#### [Entries shown]
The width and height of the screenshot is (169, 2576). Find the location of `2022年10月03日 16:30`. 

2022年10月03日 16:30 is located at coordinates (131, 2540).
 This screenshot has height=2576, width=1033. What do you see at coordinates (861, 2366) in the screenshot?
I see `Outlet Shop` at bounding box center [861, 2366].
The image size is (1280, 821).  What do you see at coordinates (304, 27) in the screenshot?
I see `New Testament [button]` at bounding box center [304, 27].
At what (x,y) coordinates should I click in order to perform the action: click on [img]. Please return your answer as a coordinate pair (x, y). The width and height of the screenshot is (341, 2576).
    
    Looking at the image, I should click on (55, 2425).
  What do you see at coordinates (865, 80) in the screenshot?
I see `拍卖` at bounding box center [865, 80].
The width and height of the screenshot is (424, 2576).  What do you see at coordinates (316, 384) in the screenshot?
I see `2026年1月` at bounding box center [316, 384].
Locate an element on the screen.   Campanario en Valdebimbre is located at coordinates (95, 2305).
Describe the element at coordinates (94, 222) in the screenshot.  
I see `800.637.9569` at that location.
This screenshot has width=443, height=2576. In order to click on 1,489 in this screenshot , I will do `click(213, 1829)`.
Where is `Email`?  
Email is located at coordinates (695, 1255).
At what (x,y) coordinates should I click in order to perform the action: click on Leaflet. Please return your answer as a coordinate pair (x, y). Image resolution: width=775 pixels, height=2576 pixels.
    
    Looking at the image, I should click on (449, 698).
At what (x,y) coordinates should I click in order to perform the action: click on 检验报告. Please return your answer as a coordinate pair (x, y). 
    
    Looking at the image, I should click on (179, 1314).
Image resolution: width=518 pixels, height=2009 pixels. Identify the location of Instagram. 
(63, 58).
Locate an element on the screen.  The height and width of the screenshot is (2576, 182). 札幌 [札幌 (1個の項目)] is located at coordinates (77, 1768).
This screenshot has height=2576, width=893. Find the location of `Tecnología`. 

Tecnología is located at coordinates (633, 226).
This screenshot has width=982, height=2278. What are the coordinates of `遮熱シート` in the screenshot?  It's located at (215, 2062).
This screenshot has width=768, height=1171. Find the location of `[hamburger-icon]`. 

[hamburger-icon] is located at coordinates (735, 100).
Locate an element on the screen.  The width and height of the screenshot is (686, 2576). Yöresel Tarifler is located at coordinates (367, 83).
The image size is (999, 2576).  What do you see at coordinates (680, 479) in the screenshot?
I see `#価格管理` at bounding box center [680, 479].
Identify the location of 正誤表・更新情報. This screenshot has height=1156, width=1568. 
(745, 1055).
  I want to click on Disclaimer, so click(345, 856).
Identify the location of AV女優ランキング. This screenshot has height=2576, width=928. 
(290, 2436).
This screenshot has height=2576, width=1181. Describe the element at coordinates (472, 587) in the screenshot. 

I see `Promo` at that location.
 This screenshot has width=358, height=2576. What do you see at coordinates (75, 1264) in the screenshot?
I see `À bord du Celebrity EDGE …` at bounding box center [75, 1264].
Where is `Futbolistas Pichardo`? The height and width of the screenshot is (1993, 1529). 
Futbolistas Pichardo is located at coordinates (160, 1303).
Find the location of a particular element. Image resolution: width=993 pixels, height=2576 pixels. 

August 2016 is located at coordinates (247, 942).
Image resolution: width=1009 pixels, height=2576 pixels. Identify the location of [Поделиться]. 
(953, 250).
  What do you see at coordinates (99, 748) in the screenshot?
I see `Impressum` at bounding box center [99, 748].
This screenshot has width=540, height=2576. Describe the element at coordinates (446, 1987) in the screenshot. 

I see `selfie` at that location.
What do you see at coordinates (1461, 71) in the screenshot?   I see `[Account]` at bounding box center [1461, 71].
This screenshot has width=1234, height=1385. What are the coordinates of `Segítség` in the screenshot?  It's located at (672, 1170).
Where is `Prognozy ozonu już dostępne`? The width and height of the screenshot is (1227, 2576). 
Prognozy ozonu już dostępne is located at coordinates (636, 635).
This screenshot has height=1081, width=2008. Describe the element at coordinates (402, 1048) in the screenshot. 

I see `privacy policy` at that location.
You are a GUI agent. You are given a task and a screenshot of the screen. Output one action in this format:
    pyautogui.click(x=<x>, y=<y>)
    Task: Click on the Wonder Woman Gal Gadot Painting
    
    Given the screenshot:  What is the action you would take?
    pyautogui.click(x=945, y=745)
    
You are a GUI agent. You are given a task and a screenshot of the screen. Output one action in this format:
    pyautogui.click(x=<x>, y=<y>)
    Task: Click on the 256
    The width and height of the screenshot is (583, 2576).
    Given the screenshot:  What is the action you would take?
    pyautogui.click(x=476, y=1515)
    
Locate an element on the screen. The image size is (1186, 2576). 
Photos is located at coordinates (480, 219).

#### [Given problem]
Edit the rows above by replacing "Locate an element on the screen" with "Find an element on the screen" wherever it occurs, and leave everything else unchanged.

#### [Task response]
The width and height of the screenshot is (169, 2576). Find the location of `2022年10月03日 16:30`. 

2022年10月03日 16:30 is located at coordinates (131, 2540).
 This screenshot has height=2576, width=1033. What do you see at coordinates (861, 2366) in the screenshot?
I see `Outlet Shop` at bounding box center [861, 2366].
The image size is (1280, 821).  What do you see at coordinates (304, 27) in the screenshot?
I see `New Testament [button]` at bounding box center [304, 27].
At what (x,y) coordinates should I click in order to perform the action: click on [img]. Please return your answer as a coordinate pair (x, y). The width and height of the screenshot is (341, 2576).
    
    Looking at the image, I should click on (55, 2425).
  What do you see at coordinates (865, 80) in the screenshot?
I see `拍卖` at bounding box center [865, 80].
The width and height of the screenshot is (424, 2576).  What do you see at coordinates (316, 384) in the screenshot?
I see `2026年1月` at bounding box center [316, 384].
Find an element on the screen.   Campanario en Valdebimbre is located at coordinates (95, 2305).
Describe the element at coordinates (94, 222) in the screenshot.  
I see `800.637.9569` at that location.
This screenshot has width=443, height=2576. In order to click on 1,489 in this screenshot , I will do `click(213, 1829)`.
Where is `Email`?  
Email is located at coordinates (695, 1255).
At what (x,y) coordinates should I click in order to perform the action: click on Leaflet. Please return your answer as a coordinate pair (x, y). Image resolution: width=775 pixels, height=2576 pixels.
    
    Looking at the image, I should click on (449, 698).
At what (x,y) coordinates should I click in order to perform the action: click on 检验报告. Please return your answer as a coordinate pair (x, y). 
    
    Looking at the image, I should click on (179, 1314).
Image resolution: width=518 pixels, height=2009 pixels. Identify the location of Instagram. 
(63, 58).
Find an element on the screen.  The height and width of the screenshot is (2576, 182). 札幌 [札幌 (1個の項目)] is located at coordinates (77, 1768).
This screenshot has height=2576, width=893. Find the location of `Tecnología`. 

Tecnología is located at coordinates (633, 226).
This screenshot has width=982, height=2278. What are the coordinates of `遮熱シート` in the screenshot?  It's located at (215, 2062).
This screenshot has width=768, height=1171. Find the location of `[hamburger-icon]`. 

[hamburger-icon] is located at coordinates (735, 100).
Find an element on the screen.  The width and height of the screenshot is (686, 2576). Yöresel Tarifler is located at coordinates (367, 83).
The image size is (999, 2576).  What do you see at coordinates (680, 479) in the screenshot?
I see `#価格管理` at bounding box center [680, 479].
Identify the location of 正誤表・更新情報. This screenshot has height=1156, width=1568. 
(745, 1055).
  I want to click on Disclaimer, so click(345, 856).
Identify the location of AV女優ランキング. This screenshot has height=2576, width=928. 
(290, 2436).
This screenshot has height=2576, width=1181. Describe the element at coordinates (472, 587) in the screenshot. 

I see `Promo` at that location.
 This screenshot has width=358, height=2576. What do you see at coordinates (75, 1264) in the screenshot?
I see `À bord du Celebrity EDGE …` at bounding box center [75, 1264].
Where is `Futbolistas Pichardo`? The height and width of the screenshot is (1993, 1529). 
Futbolistas Pichardo is located at coordinates (160, 1303).
Find the location of a particular element. Image resolution: width=993 pixels, height=2576 pixels. 

August 2016 is located at coordinates (247, 942).
Image resolution: width=1009 pixels, height=2576 pixels. Identify the location of [Поделиться]. 
(953, 250).
  What do you see at coordinates (99, 748) in the screenshot?
I see `Impressum` at bounding box center [99, 748].
This screenshot has width=540, height=2576. Describe the element at coordinates (446, 1987) in the screenshot. 

I see `selfie` at that location.
What do you see at coordinates (1461, 71) in the screenshot?   I see `[Account]` at bounding box center [1461, 71].
This screenshot has width=1234, height=1385. What are the coordinates of `Segítség` in the screenshot?  It's located at (672, 1170).
Where is `Prognozy ozonu już dostępne`? The width and height of the screenshot is (1227, 2576). 
Prognozy ozonu już dostępne is located at coordinates (636, 635).
This screenshot has height=1081, width=2008. Describe the element at coordinates (402, 1048) in the screenshot. 

I see `privacy policy` at that location.
You are a GUI agent. You are given a task and a screenshot of the screen. Output one action in this format:
    pyautogui.click(x=<x>, y=<y>)
    Task: Click on the Wonder Woman Gal Gadot Painting
    
    Given the screenshot:  What is the action you would take?
    pyautogui.click(x=945, y=745)
    
You are a GUI agent. You are given a task and a screenshot of the screen. Output one action in this format:
    pyautogui.click(x=<x>, y=<y>)
    Task: Click on the 256
    The width and height of the screenshot is (583, 2576).
    Given the screenshot:  What is the action you would take?
    pyautogui.click(x=476, y=1515)
    
Find an element on the screen. The image size is (1186, 2576). 
Photos is located at coordinates (480, 219).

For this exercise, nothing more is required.